Foto bij The Fault in our stars

Dit was ook iets da we voor school moesten schrijven. Het is een droom van Hazel, ik hoop dat je het leuk vind :)

Eindelijk vakantie! Ik ben Hazel, Hazel Grace en ik ben net afgestudeerd. Een paar vrienden en ik hebben besloten om naar Amsterdam te gaan, om te vieren dat we ‘vrij’ zijn. Mijn vrienden zijn Augustus en Isaac. Die heb ik leren kennen in de praatgroep een paar jaar geleden. Tijden de jaren dat we nog alle 3 kanker hadden, gelukkig hebben we het alle drie overleefd, gus is een been verloren en Isaac is blind aan één oog, maar we zijn al alle drie ongeveer een jaar kankervrij. En omdat te vieren samen met het feit da we afgestudeerd zijn gaan we dus naar Amsterdam. Daar hebben we afgesproken met Peter Van Houten, de schrijver van ‘Een Vorstelijke Beproeving’ mijn lievelingsboek.
Maar eerst moeten we lang op de vlieger zitten. We wonen namelijk in Indianapolis. ‘Hazel, Gus en Isaac zijn hier’ Roept mijn vader.

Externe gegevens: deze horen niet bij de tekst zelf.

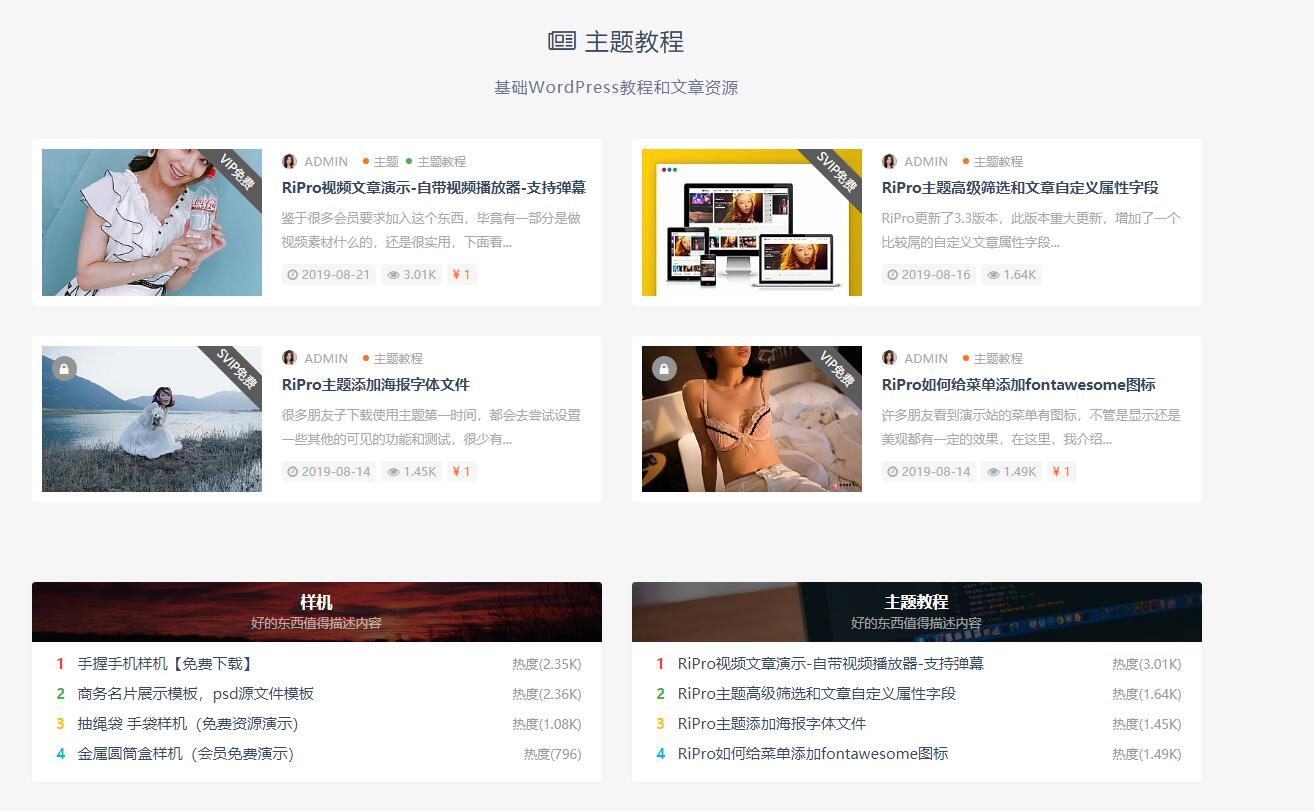Click the 主题 category tag on the first post
Viewport: 1314px width, 811px height.
[385, 161]
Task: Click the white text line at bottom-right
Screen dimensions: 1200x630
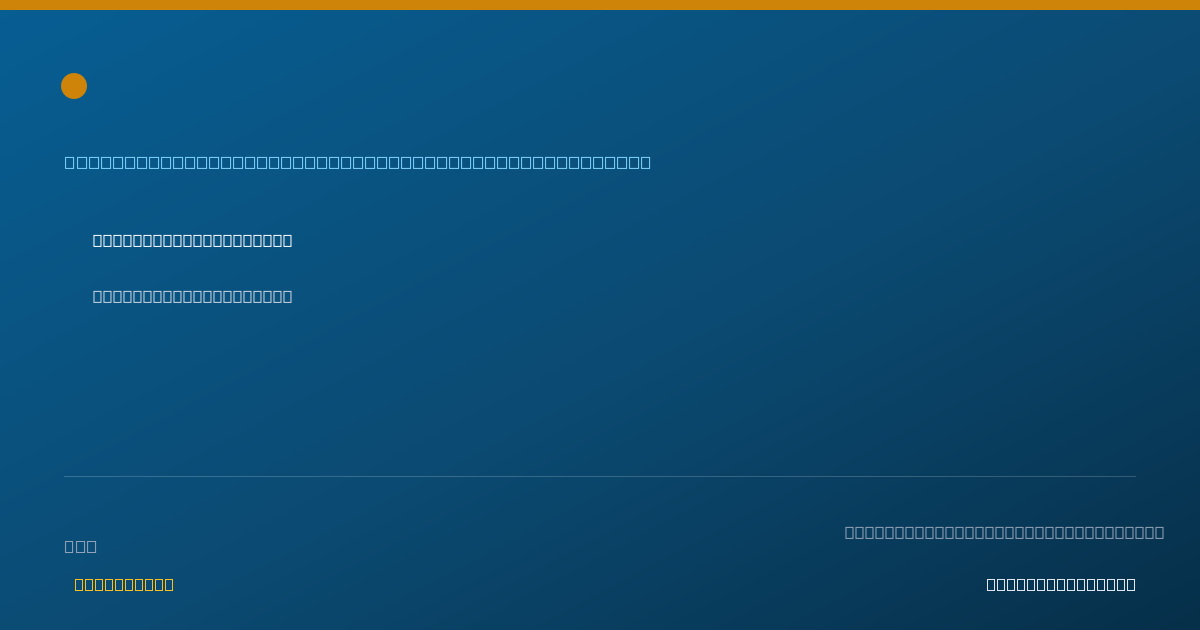Action: (x=1061, y=584)
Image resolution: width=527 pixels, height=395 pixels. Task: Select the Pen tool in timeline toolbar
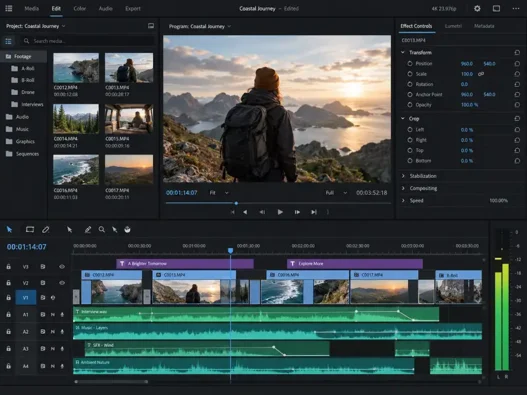[88, 230]
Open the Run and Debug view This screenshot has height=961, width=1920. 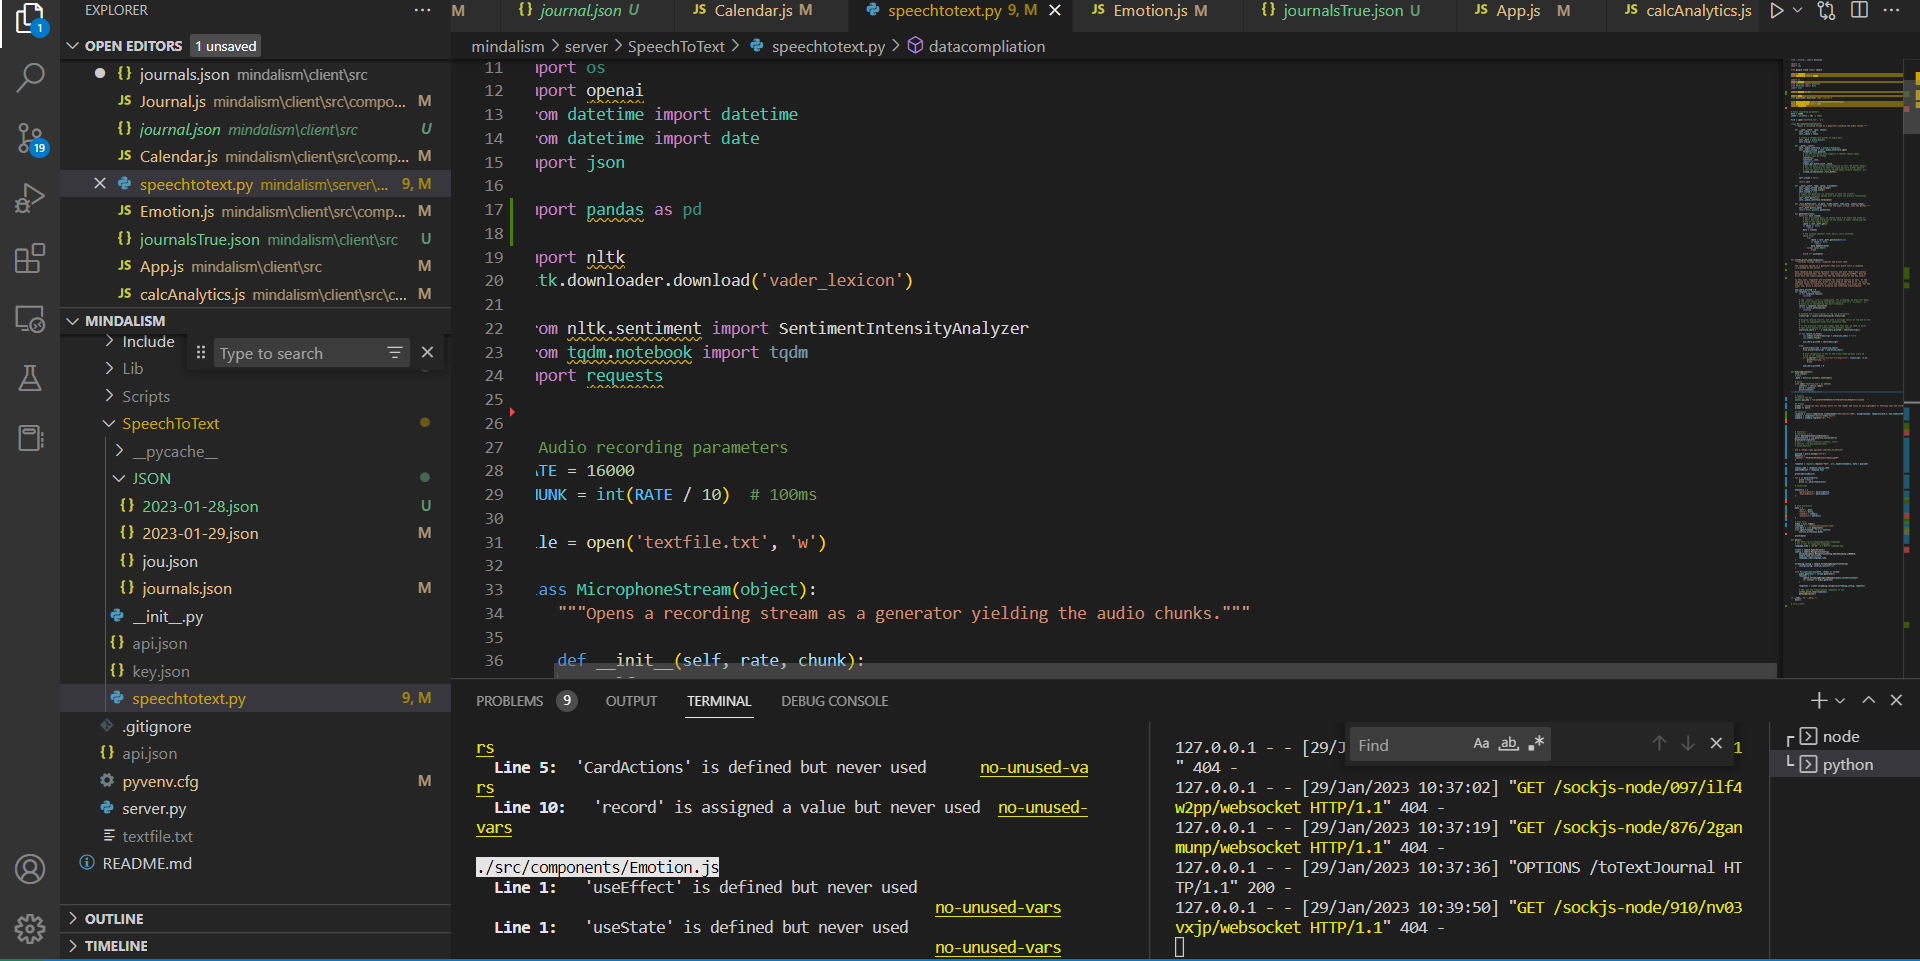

Ik liep naar beneden, mijn loodzware valies meesleurend. ‘En klaar om te vertrekken Hazel Grace?’ Vroeg Gus. ‘Tuurlijk!’ zei ik. Ik nam afscheid van mijn ouders gaf ze beide een dikke knuffel en een kus. En na heel veel gezegd te hebben dat ik voorzichtig moeste zijn, moest opletten dat ik niets verloor enzovoort… Konden we vertrekken naar de luchthaven. Het waren Isaacs ouders die reden. Eenmaal op de luchthaven aangekomen, namen we afscheid van Isaacs ouders. En checkten we in. Daarna moesten we door de douane, waar Augustus zijn vals been moest afnemen, omdat de metaaldetector aan het piepen was als hij erdoor stapte. Na heel veel gesukkeld te hebben met dat, konden we eindelijk verder. Als onze vlucht afgeroepen werd, gingen we op de vlieger. Ik was best wel zenuwachting, het was mijn eerste reis buiten Amerika en dat meteen zonder mijn ouders. Ons kennende zou er waarschijnlijk wel iets fout lopen.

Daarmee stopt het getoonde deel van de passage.